The Flutter widget inspector
Flutter widget inspector

That said, I’m often a bit intimidated when I open the code for an existing Flutter app for the first time: there are usually a lot of widgets, and a lot of nesting. This is a conscious decision that Flutter’s creators made: they built a framework with many composable objects, and we’re all benefiting from it. We have to be honest though: Flutter is a verbose UI framework. If you love Flutter, there’s a lot to love there. :)


But if you were to map this 1:1 to a visual UI builder where users can drag-and-drop the UI elements from a palette, you end up with a lot of elements. Seriously: basic Flutter has over 200 built-in widgets, and there are thousands more on pub.dev to fit everyone’s needs.

Directly manipulating all those Flutter widgets in a UI builder may be feasible, but it won’t be very productive. Think back to the Flutter widget inspector for a moment and its deeply nested widget trees. Imagine building a UI by manipulating that widget tree. It’s certainly possible, but it won’t be a very visual experience anymore. For an effective visual UI building tool, we need UI components that represent a higher level of abstraction.

Component based UI building with FlutterFlow

A component-based UI tree consists of a lot fewer components, but each of them has many more properties to control their behavior. So we’re still building a tree of UI elements, but each element typically is a larger fraction of the total behavior.

As I said above, I learned this model with Borland Delphi decades ago, and many others probably know it from Visual Basic (VB6 anyone?), but I’ll focus on FlutterFlow here, mostly because using FlutterFlow brought all of this back for me.

FlutterFlow is a visual UI builder that builds on top of Flutter. You build your UI out of components that FlutterFlow also calls widgets, and if we search in its list we find our familiar Column widget.

screenshot of FlutterFlow Column in widget list

Assuming that once again we have a dynamic list of data that may not fit the device’s screen, and we display it in a Column. How do we make it scrollable now?

Well, the FlutterFlow Column component has a property Scrollable that we can toggle on.

Screenshot of FlutterFlow Column scrollable property

The orange arrows point out the key elements here:

  1. I’ve selected a Column component/widget here
  2. This component has properties that are specific to a Column (I’ve hidden most other properties here)
  3. One of those properties determines whether the component is scrollable.

Under the hood, this property translates 1:1 to the Flutter code we saw earlier: when the Scrollable toggle is off, you get just the Column:

body: Center(
  child: Colum(
    children: <Widget>[
      ...
    ]
  ),
),

And when you toggle Scrollable on, FlutterFlow generates a SingleChildScrollView around the Flutter Colum widget.

body: Center(
  child: SingleChildScrollView(
    child: Colum(
      children: <Widget>[
        ...
      ]
    )
  ),
),

So depending on how you set its properties, the single Colum in FlutterFlow may generate multiple Flutter widgets.
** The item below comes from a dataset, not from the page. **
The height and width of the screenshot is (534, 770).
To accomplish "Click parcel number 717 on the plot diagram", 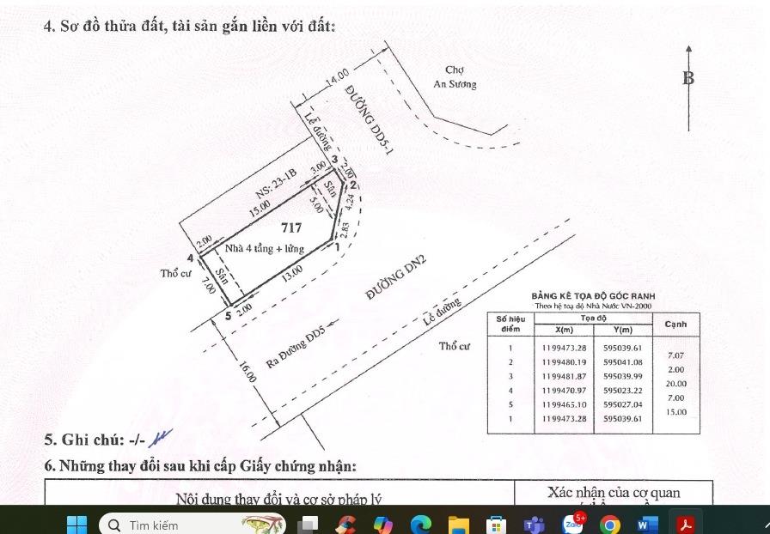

In fact, our Colum higher-level component generates a SingleChildScrollView > Column branch in our Flutter widget tree. And if we change the padding and alignment, we’ll see even more Flutter widgets coming out of our single Colum component.

I find this a useful distinction between code based UI building and visual UI building: in a visual UI builder we work with fewer, higher-level objects, which I’ve called components here.

Having fewer, more configurable components makes them easier to manipulate in the UI builder tool such as FlutterFlow. Given that FlutterFlow generates Flutter code, it still creates the more verbose widget tree that you’d get from hand-coding the Flutter widget tree.